What are Anyscale jobs?
What are Anyscale jobs?
Anyscale jobs run offline workloads in production with automatic retries, resource management, and comprehensive monitoring. Use jobs for batch processing tasks such as model training, batch inference, and data processing pipelines.
For continuously running applications such as model serving endpoints, see What are Anyscale services?.
Common use cases
The following are examples of workloads suited for Anyscale jobs:
| Use case | Description |
|---|---|
| Batch inference | Process large datasets through ML models for predictions at scale. |
| Model training | Distribute training workloads across multiple GPUs or nodes. |
| Model fine-tuning | Fine-tune large language models on custom datasets. |
| Data processing | Transform, clean, and prepare large datasets using Ray Data. |
| Hyperparameter tuning | Run parallel experiments to find optimal model configurations. |
| ETL pipelines | Extract, transform, and load data between systems. |
| Recurring workloads | Schedule periodic data updates, model retraining, or report generation. |
Key features
Anyscale jobs provide the following features for production batch workloads:
| Feature | Description |
|---|---|
| Automatic retries | Configure retry policies with max_retries to automatically restart failed jobs. Jobs restart from the beginning with the same configuration. |
| Job queues | Run multiple jobs on the same cluster to reduce startup times. Supports FIFO, LIFO, and priority-based scheduling. See Use job queues to share clusters. |
| Job schedules | Schedule recurring workloads using cron expressions with timezone support. Automatically run jobs at specified intervals. See Job schedules. |
| Cluster management | Anyscale provisions clusters automatically when jobs start and terminates them when jobs complete. Configure custom compute resources or use existing clusters. |
| Comprehensive monitoring | Access job metrics, logs, Ray Dashboard, and custom Grafana dashboards. Set up alerts for job failures or performance issues. See Monitor a job. |
| Multi-cloud support | Run jobs with consistent APIs and configurations on AWS, Azure, Google Cloud, neoclouds, or Anyscale-hosted infrastructure. |
Getting started
To run your first job, see Get started with jobs.
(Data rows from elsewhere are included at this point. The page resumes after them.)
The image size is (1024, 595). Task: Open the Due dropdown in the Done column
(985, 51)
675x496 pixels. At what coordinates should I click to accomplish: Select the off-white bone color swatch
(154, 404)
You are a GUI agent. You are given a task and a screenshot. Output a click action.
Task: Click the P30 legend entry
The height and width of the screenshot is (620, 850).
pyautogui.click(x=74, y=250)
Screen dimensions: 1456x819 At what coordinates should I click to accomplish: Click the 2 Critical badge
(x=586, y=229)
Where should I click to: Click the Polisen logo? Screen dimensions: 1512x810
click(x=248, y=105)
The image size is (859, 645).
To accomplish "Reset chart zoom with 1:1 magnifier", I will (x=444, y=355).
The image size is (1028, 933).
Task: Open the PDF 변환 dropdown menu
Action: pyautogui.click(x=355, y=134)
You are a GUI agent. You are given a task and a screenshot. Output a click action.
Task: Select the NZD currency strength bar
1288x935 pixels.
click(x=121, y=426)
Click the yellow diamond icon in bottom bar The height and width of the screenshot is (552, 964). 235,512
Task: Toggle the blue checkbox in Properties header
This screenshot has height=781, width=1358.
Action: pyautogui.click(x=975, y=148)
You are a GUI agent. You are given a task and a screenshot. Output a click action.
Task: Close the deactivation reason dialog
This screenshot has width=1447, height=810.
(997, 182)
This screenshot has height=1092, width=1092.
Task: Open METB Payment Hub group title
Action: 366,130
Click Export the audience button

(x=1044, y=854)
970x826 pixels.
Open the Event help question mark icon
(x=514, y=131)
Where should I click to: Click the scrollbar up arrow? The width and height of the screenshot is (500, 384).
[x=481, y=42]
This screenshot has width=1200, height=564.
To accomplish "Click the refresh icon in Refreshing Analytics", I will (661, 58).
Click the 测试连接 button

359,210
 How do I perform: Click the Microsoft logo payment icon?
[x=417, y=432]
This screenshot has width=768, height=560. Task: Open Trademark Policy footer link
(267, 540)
For detailed information on creating and managing jobs, see Create and manage jobs.
Best practices
- Configure appropriate retry policies for fault tolerance. See Create and manage jobs.
- Avoid scheduling Ray tasks on the head node for compute-intensive workloads. See Control head node scheduling.
- Monitor job execution with metrics and logs for effective debugging. See Monitor a job.
Pricing
Jobs use standard Anyscale pricing based on the type of machines used. See the Anyscale pricing page.